By Mark Ellis –
Relations between the Palestinian Authority (P.A.) and the Biden administration have changed dramatically compared to the previous administration — particularly the move to reopen the consulate for the Palestinians in Jerusalem.
“That’s an important way for our country to engage with and provide support for the Palestinian people,” Secretary of State Antony Blinken announced last May.
That statement was roundly condemned by Israeli Prime Minister Naftali Bennett. “Our position is, and it was presented very clearly and openly to our American friends that there’s no room for another American consulate in Jerusalem,” Bennett said.
Foreign Minister Yair Lapid suggested the Palestinian Authority’s capital of Ramallah as an alternate location, but the Palestinians reacted sharply to the idea.
Palestinian Authority Prime Minister Mohammad Shtayyeh expressed his frustration. “Ramallah is not Jerusalem and Ramallah is not the capital of Palestine. We want this consulate in Jerusalem to be the future American embassy to the State of Palestine. And I think that the Biden Administration has been very clear about it and they did speak loudly about it.”
“And it’s our hope that what they promised it will be fulfilled. And we have been assured by congressmen, by other officials that this will be on their agenda,” he added.
The disagreement puts the thorny issue of Jerusalem at the heart of the debate – as it has been for a generation.
Former Israeli Ambassador to U.S. Danny Ayalon says re-opening the U.S. consulate to the Palestinians would imperil relations with Israel and endanger the Jewish State’s tenuous new government, according to CBN.
“I think that could really wreak havoc within this government. There’s no way that politically that Bennett could agree to that. The opposition you know which is still headed by Bibi Netanyahu would have a hay day and that could really spark large, large demonstrations,” said Ayalon. “The anger and the frustration would not be channeled at the United States but to the Israeli government.”

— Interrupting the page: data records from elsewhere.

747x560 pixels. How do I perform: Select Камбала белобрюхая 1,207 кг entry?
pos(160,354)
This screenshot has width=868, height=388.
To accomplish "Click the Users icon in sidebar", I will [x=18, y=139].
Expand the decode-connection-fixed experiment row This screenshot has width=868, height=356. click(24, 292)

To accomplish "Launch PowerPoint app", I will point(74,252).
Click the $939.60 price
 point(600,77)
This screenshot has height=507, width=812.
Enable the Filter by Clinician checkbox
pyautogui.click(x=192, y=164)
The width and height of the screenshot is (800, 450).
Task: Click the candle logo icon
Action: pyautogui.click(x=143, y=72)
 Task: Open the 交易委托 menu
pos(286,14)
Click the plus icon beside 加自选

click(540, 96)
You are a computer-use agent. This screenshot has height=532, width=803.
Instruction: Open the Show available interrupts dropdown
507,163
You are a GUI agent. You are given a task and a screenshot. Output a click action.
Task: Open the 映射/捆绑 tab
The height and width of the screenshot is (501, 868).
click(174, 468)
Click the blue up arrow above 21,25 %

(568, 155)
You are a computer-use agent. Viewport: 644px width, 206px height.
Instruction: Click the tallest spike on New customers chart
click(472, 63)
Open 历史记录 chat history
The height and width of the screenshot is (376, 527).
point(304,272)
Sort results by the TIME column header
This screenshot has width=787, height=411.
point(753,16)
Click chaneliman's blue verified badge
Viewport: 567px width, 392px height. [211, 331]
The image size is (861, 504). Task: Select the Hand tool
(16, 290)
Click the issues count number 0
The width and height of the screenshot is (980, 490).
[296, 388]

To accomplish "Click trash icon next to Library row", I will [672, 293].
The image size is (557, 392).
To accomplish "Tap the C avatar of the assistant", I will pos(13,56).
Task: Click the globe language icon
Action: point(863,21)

The consulate impasse means the US has boxed everyone into a corner, with promises to the P.A. on the one hand and disrupting Israel’s sovereignty on the other.
The Palestinians love the new direction signaled by the Biden administration. “We think that this administration is a real departure from where we were with President Trump and that it’s our hope that the promises will be fulfilled,” The P.A. Prime Minister added.
Shtayyeh said those specific promises include restoring funding to the UN agency devoted to Palestinian refugees (UNRWA), opposing Israeli construction in the West Bank, and maintaining the status quo in Jerusalem on the Temple Mount, which only permits Muslims to pray at the holy site, revered by Jews, Christians and Muslims alike.
Professor Eugene Kontorovich says re-opening the consulate would be a big victory for the Palestinians. “It’s a sign to the Palestinians that America recognizes Palestinian claims to Jerusalem,” Kontorovich told CBN News. “Instead of recognizing Jerusalem as Israel’s capital, we’ll be putting a question mark on that.”
Kontorovich says the Biden administration won’t alter the decision by former President Donald Trump to recognize Jerusalem as Israel’s capital because “it’s too bipartisan and popular.”
“What they’re trying to do is just partially reverse it or turn back the clock to how things were before America recognized Jerusalem as Israel’s capital,” he said
Kontorovich says Israel can legally stop the move, although the State Department is pressuring it to give in. He adds that while the US calls Israel a friend, he believes its actions indicate otherwise.
“There’s no other country where the United States tries to coerce them to have a diplomatic mission, a foreign entity, a hostile foreign entity in their capital,” Kontorovich.